Mais um milhão de pessoas serão atingidas por um imposto furtivo sobre os seus rendimentos, afirmou-se, no meio da confusão sobre se Andy Burnham irá resolver o problema.
Meio milhão de trabalhadores terão de pagar a taxa básica do imposto sobre o rendimento pela primeira vez este ano, uma vez que o seu salário excede o limite há muito congelado de £ 12.750, concluiu uma nova análise.
Outras 410.000 pessoas serão arrastadas para a faixa de taxas mais elevadas em 2026-27, enquanto 70.000 pagarão a taxa mais elevada, de acordo com a Taxpayers Alliance.
Em média, os contribuintes pagarão £1.040 a mais em imposto de renda no atual exercício financeiro do que antes das eleições de 2023-24.

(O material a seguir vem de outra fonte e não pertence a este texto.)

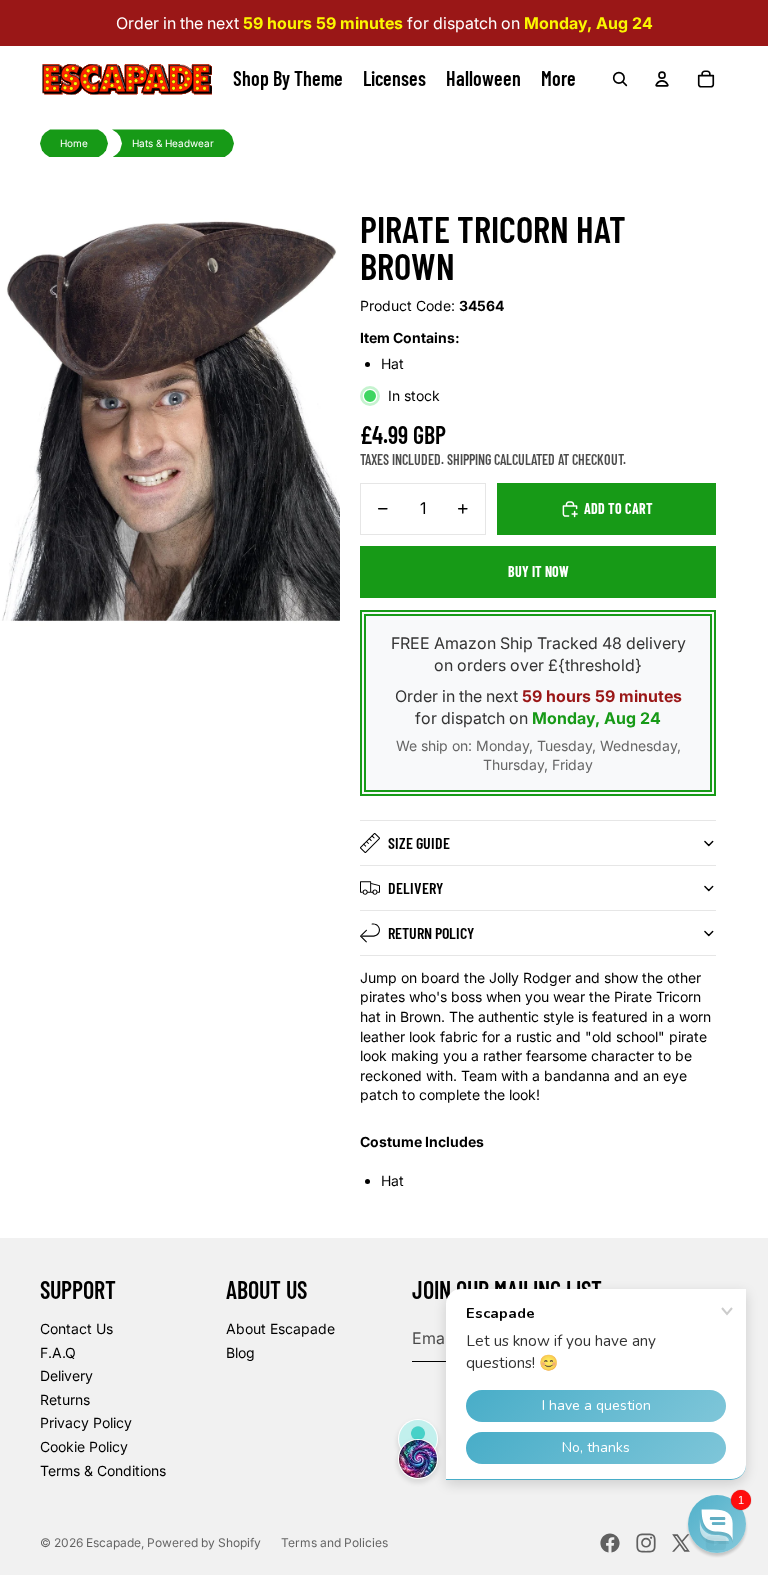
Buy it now (538, 571)
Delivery (415, 887)
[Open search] (620, 79)
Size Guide (419, 842)
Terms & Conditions (103, 1470)
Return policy (431, 932)
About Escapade (280, 1328)
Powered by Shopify (204, 1542)
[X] (681, 1543)
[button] (717, 1524)
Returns (65, 1399)
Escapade (113, 1542)
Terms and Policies (334, 1542)
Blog (240, 1352)
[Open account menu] (662, 79)
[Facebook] (610, 1543)
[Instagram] (646, 1543)
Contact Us (76, 1328)
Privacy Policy (86, 1422)
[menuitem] (558, 79)
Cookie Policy (84, 1446)
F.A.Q (58, 1352)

A obrigação global bruta de imposto sobre o rendimento para o actual exercício financeiro é estimada em £347 mil milhões, um aumento de £43 mil milhões desde que o Partido Trabalhista chegou ao poder.
John O’Connell, executivo-chefe do grupo de campanha, disse: “Outro milhão de britânicos estão sendo apanhados na rede dos impostos por roubar.
“O congelamento dos limites permite que os ministros embolsem milhares de milhões sem terem de admitir que aumentaram os impostos, prejudicando os trabalhadores, os reformados e as famílias em todo o país.
“Se Andy Burnham realmente quer dar aos contribuintes que trabalham duro algum espaço para respirar, ele deveria acabar com o peso fiscal e descongelar o limite fiscal.”
Mais britânicos estão pagando imposto de renda enquanto o limite permanece congelado
Mas não está claro se o novo primeiro-ministro irá aumentar o subsídio pessoal, que já está congelado há cinco anos e que deverá permanecer em vigor até 2031, depois de ter mudado de ideias duas vezes.
Numa entrevista no domingo, ele disse que a “frustração com os subsídios pessoais” foi uma das queixas mais comuns que ouviu dos eleitores na campanha antes da eleição suplementar de Makerfield no mês passado, aumentando as esperanças de que acabaria com o congelamento.
Os seus assessores insistiram então ao Financial Times na terça-feira que “não havia compromisso” para aumentar o limite, que os especialistas afirmam que poderia custar até 9 mil milhões de libras por ano se se tornasse permanente.
Mas na quarta-feira, Burnham sugeriu que a questão deveria ser analisada – mas não antes do Orçamento do Outono.
Questionado pela emissora se planeava alterar a dedução do imposto sobre o rendimento, ele respondeu: ‘Bem, é engraçado hoje em dia que não se possa responder honestamente a uma pergunta se as pessoas não interpretam todo o resto.’
Acrescentou: ‘Não há compromisso de mudança neste momento, mas iremos analisá-lo no Orçamento.’
O Chanceler das Sombras, Sir Mel Stride, disse: ‘Keir Starmer e Rachel Reeves aumentaram os impostos para pagar por mais bem-estar. O governo de Andy Burnham não tem planos, por isso está a avançar rapidamente no sentido de fazer o mesmo.
‘Seus anúncios até agora não batem certo. Ele não está a tomar decisões difíceis porque os deputados trabalhistas não estarão no topo das despesas sociais. Isso significa que o endividamento aumentará e os impostos aumentarão”.